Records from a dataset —
_ _ _ _ _ _ _
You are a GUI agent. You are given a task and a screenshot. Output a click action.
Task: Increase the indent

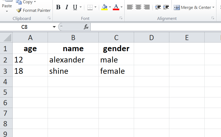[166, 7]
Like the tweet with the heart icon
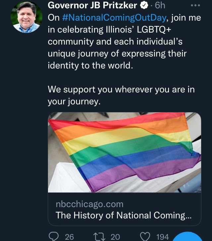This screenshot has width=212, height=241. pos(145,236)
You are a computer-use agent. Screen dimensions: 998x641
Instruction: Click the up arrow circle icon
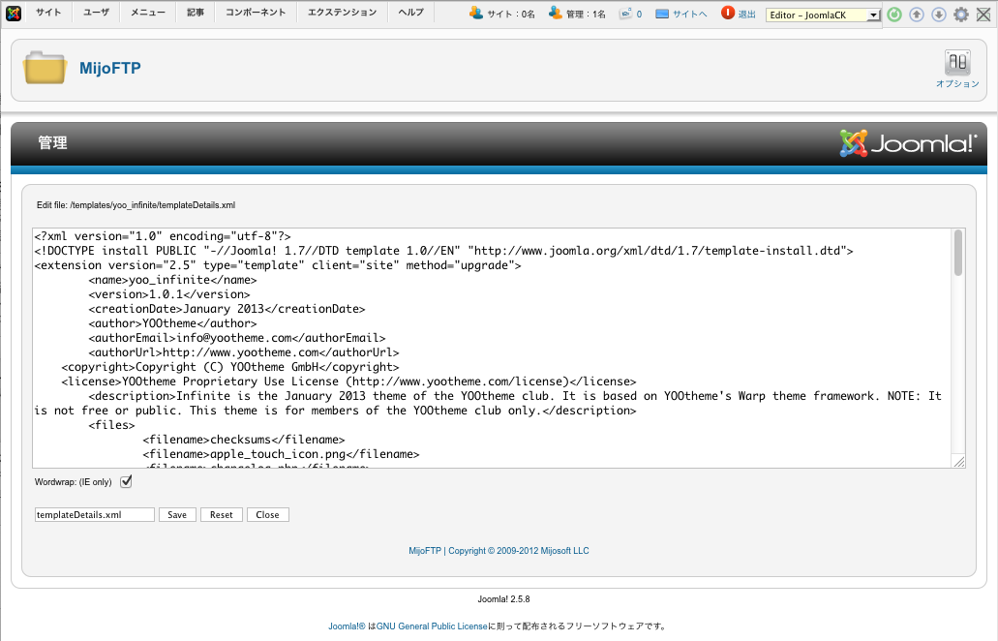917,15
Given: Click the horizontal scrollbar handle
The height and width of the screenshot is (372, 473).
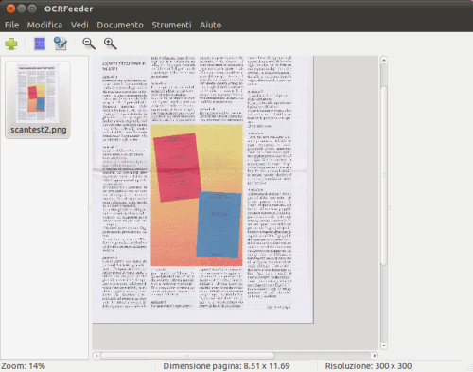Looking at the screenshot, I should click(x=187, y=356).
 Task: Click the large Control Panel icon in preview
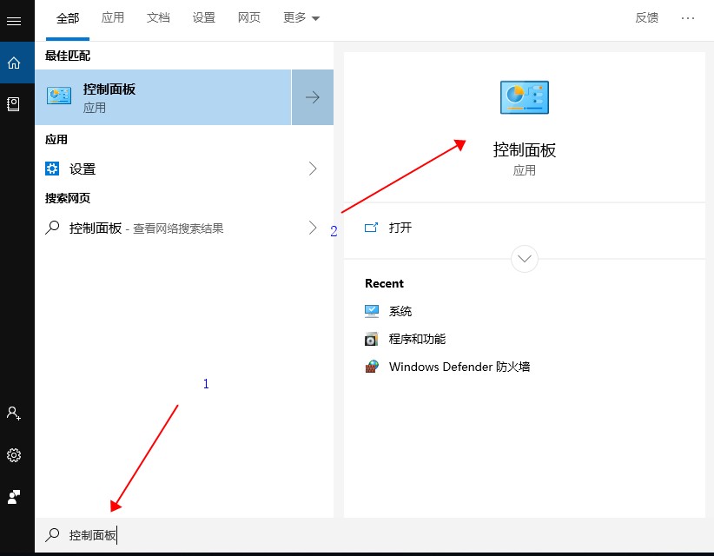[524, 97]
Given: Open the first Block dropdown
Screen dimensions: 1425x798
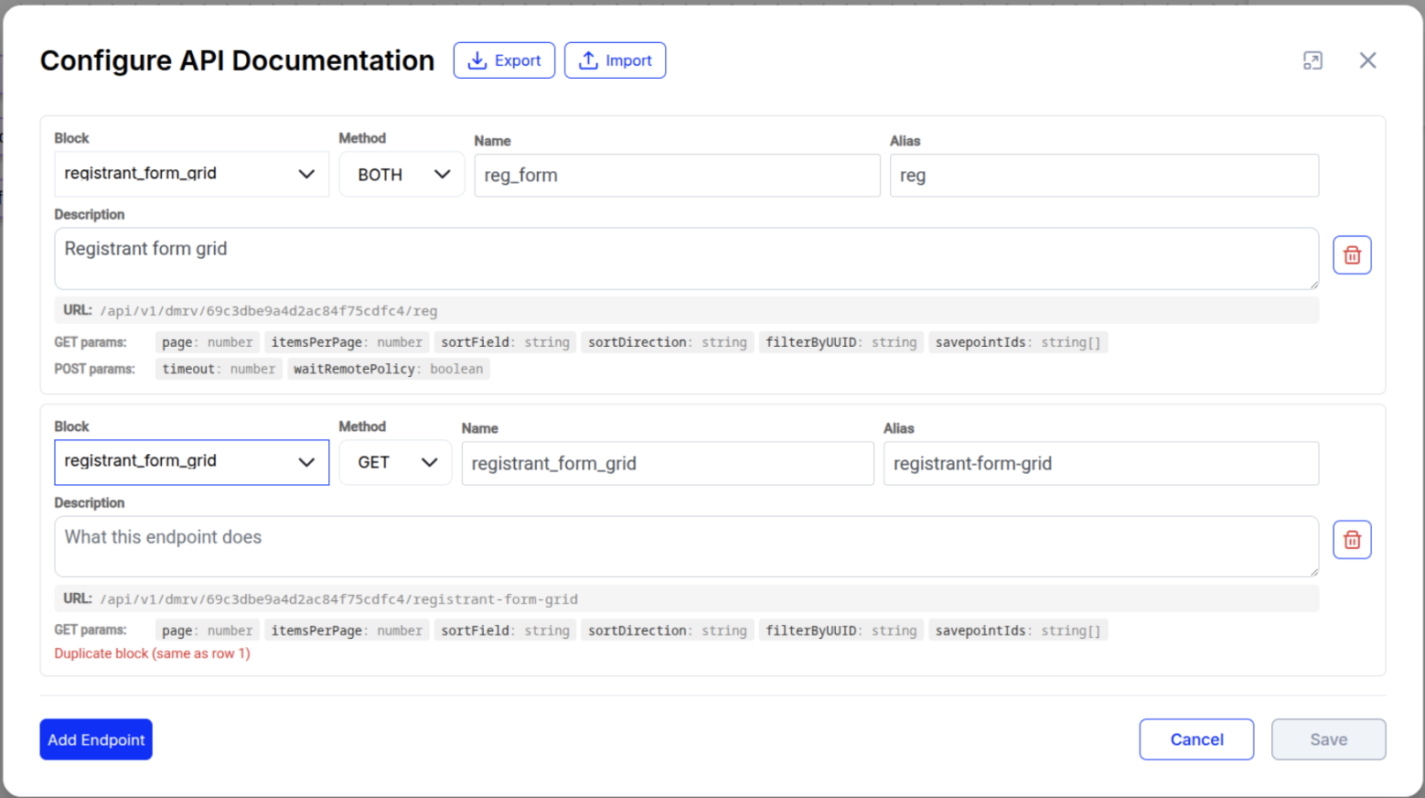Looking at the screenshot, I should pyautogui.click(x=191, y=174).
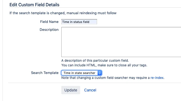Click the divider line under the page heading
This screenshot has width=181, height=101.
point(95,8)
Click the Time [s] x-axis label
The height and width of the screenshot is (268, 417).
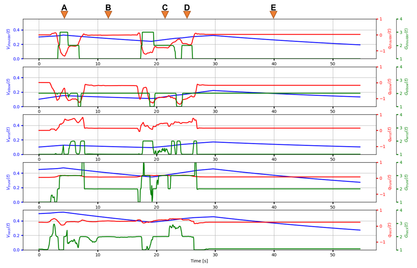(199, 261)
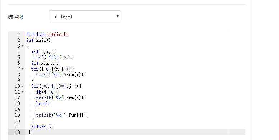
_ _ _ _ _ _ _
Aim —
Write out all of the data again, swapping "Screen dimensions" for "Display size" wherever it appears and keeping everything else the same. Leave out the pictures.

The answer —
You are a GUI agent. You are given a task and a screenshot. Output a click action.
Task: Increase the indent

[166, 7]
Like the tweet with the heart icon
This screenshot has width=212, height=241. pos(145,236)
You are a computer-use agent. Display size: 998x641
Instruction: Click the up arrow circle icon
917,15
Given: Click the horizontal scrollbar handle
The height and width of the screenshot is (372, 473).
Looking at the screenshot, I should click(x=187, y=356).
 Task: Click the large Control Panel icon in preview
[524, 97]
Given: Open the first Block dropdown
Display size: 1425x798
Looking at the screenshot, I should pyautogui.click(x=191, y=174).
Click the divider line under the page heading
This screenshot has width=181, height=101.
point(95,8)
Click the Time [s] x-axis label
The height and width of the screenshot is (268, 417).
(199, 261)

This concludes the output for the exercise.